» **Work to do**
Reproduce the records verbatim, starting at the line that contains "Expand answer with the More button" and ending at the end of the records.

» **Records provided**
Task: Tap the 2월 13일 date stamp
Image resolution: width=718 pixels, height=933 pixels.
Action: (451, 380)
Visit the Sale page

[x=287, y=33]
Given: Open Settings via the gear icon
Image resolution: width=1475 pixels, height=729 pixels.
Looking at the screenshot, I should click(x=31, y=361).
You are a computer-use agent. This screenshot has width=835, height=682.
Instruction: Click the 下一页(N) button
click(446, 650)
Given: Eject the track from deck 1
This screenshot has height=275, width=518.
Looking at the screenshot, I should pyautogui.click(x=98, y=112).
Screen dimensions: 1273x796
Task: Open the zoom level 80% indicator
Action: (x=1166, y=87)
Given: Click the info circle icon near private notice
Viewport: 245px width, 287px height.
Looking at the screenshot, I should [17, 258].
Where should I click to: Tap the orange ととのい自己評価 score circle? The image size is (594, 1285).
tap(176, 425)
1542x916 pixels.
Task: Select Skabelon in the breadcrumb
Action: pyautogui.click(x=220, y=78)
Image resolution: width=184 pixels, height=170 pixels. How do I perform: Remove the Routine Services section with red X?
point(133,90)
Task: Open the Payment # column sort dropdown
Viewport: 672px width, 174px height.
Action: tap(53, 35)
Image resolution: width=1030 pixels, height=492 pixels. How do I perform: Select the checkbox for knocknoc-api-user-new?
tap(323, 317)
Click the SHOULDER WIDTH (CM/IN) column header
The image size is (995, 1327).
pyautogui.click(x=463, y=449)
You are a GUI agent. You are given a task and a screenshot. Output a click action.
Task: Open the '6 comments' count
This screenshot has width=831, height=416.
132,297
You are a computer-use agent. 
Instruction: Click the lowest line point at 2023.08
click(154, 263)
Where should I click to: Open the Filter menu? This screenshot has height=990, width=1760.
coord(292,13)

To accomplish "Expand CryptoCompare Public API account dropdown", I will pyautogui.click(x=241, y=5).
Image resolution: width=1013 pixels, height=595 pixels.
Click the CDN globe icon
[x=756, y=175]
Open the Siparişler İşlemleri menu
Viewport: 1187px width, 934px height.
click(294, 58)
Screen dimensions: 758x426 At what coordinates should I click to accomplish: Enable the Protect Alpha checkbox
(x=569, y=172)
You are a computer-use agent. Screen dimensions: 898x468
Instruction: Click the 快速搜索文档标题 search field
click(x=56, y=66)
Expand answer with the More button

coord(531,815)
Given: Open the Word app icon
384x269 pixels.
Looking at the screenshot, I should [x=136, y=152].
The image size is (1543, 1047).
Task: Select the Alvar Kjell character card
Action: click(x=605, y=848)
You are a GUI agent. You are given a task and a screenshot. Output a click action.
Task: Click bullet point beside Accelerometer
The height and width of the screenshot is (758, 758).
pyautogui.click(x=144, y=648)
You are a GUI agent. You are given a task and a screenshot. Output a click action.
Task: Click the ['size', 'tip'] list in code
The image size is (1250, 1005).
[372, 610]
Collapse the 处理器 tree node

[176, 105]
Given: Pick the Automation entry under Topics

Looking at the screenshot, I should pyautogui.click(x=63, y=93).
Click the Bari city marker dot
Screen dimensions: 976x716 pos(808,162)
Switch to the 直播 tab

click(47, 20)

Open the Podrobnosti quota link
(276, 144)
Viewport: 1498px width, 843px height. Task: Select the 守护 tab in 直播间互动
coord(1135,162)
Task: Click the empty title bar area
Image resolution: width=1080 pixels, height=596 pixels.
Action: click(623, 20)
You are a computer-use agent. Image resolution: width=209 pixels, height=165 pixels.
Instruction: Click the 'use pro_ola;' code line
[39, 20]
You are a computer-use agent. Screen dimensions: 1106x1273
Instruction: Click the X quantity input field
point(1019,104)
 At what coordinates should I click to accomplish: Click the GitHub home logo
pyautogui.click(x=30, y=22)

» **Task answer**
Expand answer with the More button

coord(531,815)
Given: Open the Word app icon
384x269 pixels.
Looking at the screenshot, I should [x=136, y=152].
The image size is (1543, 1047).
Task: Select the Alvar Kjell character card
Action: click(x=605, y=848)
You are a GUI agent. You are given a task and a screenshot. Output a click action.
Task: Click bullet point beside Accelerometer
The height and width of the screenshot is (758, 758).
pyautogui.click(x=144, y=648)
You are a GUI agent. You are given a task and a screenshot. Output a click action.
Task: Click the ['size', 'tip'] list in code
The image size is (1250, 1005).
[372, 610]
Collapse the 处理器 tree node

[176, 105]
Given: Pick the Automation entry under Topics

Looking at the screenshot, I should pyautogui.click(x=63, y=93).
Click the Bari city marker dot
Screen dimensions: 976x716 pos(808,162)
Switch to the 直播 tab

click(47, 20)

Open the Podrobnosti quota link
(276, 144)
Viewport: 1498px width, 843px height. Task: Select the 守护 tab in 直播间互动
coord(1135,162)
Task: Click the empty title bar area
Image resolution: width=1080 pixels, height=596 pixels.
Action: click(623, 20)
You are a computer-use agent. Image resolution: width=209 pixels, height=165 pixels.
Instruction: Click the 'use pro_ola;' code line
[39, 20]
You are a computer-use agent. Screen dimensions: 1106x1273
Instruction: Click the X quantity input field
point(1019,104)
 At what coordinates should I click to accomplish: Click the GitHub home logo
pyautogui.click(x=30, y=22)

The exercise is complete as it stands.